Le procès du 11 septembre ! Voilà ce qu’est en train de devenir le procès du Français Zacarias Moussaoui en Virginie (Etats-Unis).
Si les jurés décident que Moussaoui est éligible à la peine capitale, alors commencera une ultime phase du procès, celle des « mitigations », des circonstances atténuantes. Alors la vie du Français (lire l’article de Sébastien Poulet-Goffard) sera étalée sur la place publique, ses avocats (dont le Français François Roux) devront convaincre les jurés que le passé, le parcours, la psychologie de Moussaoui offrent des raisons d’atténuer la sentence. Et à nouveau, dans quelques semaines, les jurés devront définitivement trancher : la vie (en prison) ou la mort.

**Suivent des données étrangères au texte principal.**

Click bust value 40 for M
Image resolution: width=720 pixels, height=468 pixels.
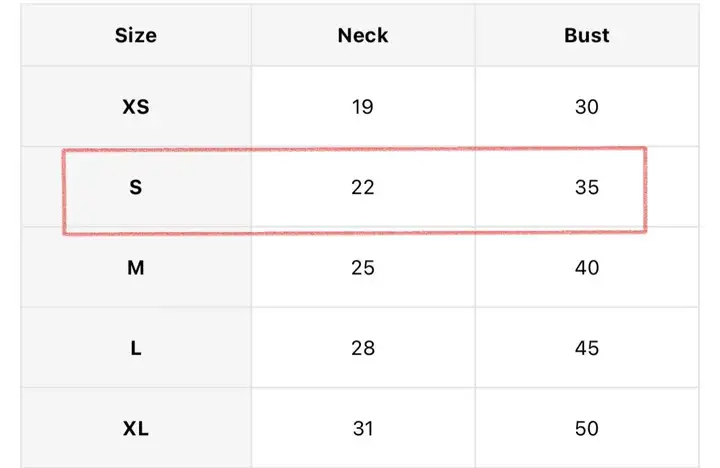click(x=586, y=268)
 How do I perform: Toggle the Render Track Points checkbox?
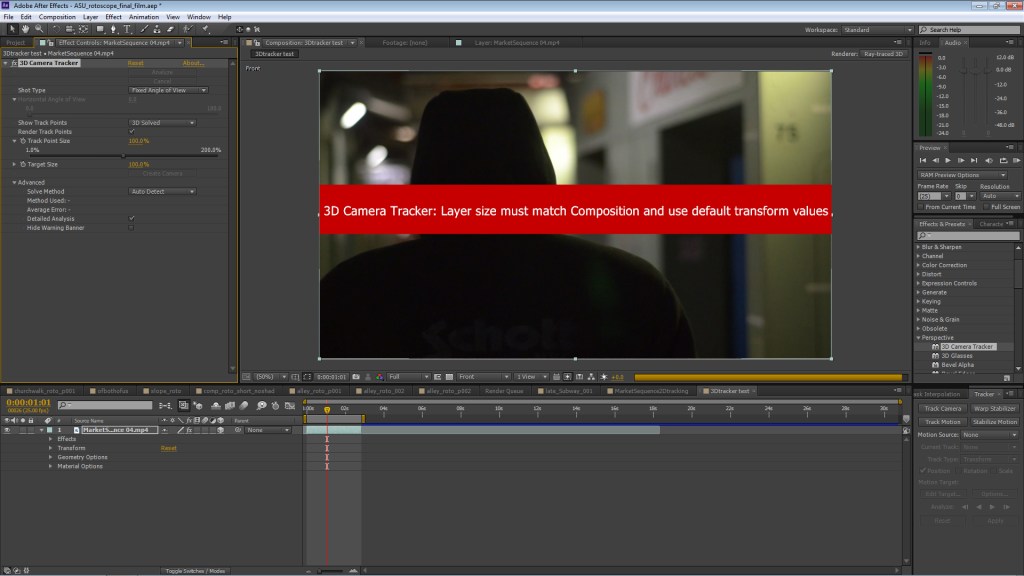click(x=131, y=131)
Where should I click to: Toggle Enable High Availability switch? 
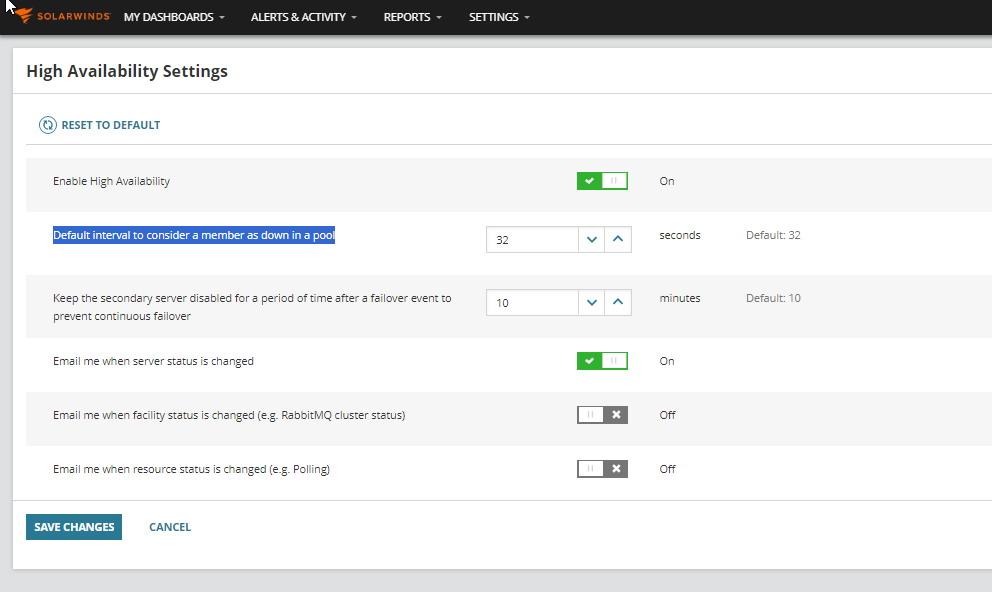pos(602,181)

Mais l’essentiel est-il vraiment là ? S’il ne s’était trouvé une juge courageuse et scrupuleusement attachée aux droits de la défense (même contre l’avis du prévenu et contre les pressions de l’administration fédérale), on peut raisonnablement craindre que Moussaoui aurait été jugé de façon expéditive par une justice militaire, accusatrice et opaque. En matière de justice pénale, dans la lutte contre le terrorisme (Guantanamo entache sérieusement la démocratie américaine) et les jugements d’autres crimes politiques (on pense au procès de Saddam Hussein), les Etats-Unis croient encore et toujours que la peine de mort est la peine adéquate et juste contre les pires criminels qui soient.
Mais Moussaoui nous le prouve lui-même : comme tous les fanatiques, il veut mourir ! De la façon la plus spectaculaire et en provoquant le maximum de dommages. Mettre à mort un terroriste, c’est lui offrir sur un plateau ce qu’il cherche. Il en va de même pour les dictateurs que la justice pénale internationale ne condamne plus à mort. Ne partageons pas cette quête eschatologique avec nos ennemis ! Sachons retenir le glaive de la justice et opposer aux excès de ces criminels la pondération et l’intelligence de la justice des hommes. La peine de mort est vaine et contre-productive ; là où la justice devrait calmer les passions, la peine capitale ajoute de la haine à la haine. Telle est la position des Européens et de la majorité des démocraties dans le monde. Juger et punir, oui ! Mais dans le respect de nos valeurs fondamentales.
De tout cela, les avocats de Moussaoui sont certainement convaincus. Si le procès va jusqu’à l’étude des circonsances atténuantes éventuelles, posons la question : y aura-t-il un avocat pour poser ces questions de principe aux jurés et devant les caméras du monde entier, pour instruire le procès de la peine de mort, pour expliquer aux Américains que, quand bien même leur émotion et les faits rapportés à l’audience les inclineraient à condamner Moussaoui à mort, ils devraient, ils pourraient écarter la peine capitale ? Dans l’intérêt supérieur des Etats-Unis, dans le but de renforcer les assises de nos démocraties, à cause de la vanité et de la contre-productivité de cette peine barbare, Moussaoui ne doit pas être condamné à mort. En Europe, nul doute qu’un Robert Badinter aurait développé un tel argumentaire. La justice américaine se prête moins aux combats d’idées mais un tel procès, exceptionnel et si sensible, pourrait aider à sensibiliser l’opinion publique américaine à des arguments partagés par une majorité d’Européens.
Avec les avocats qui essaient de sauver Moussaoui contre lui-même et la vengeance d’une nation meurtrie, c’est le combat pour la justice et contre la peine de mort qui est en train de se jouer aux Etats-Unis, dans des proportions médiatiques et un écho psychodramatique rarement atteints. Verdict dans quelques semaines.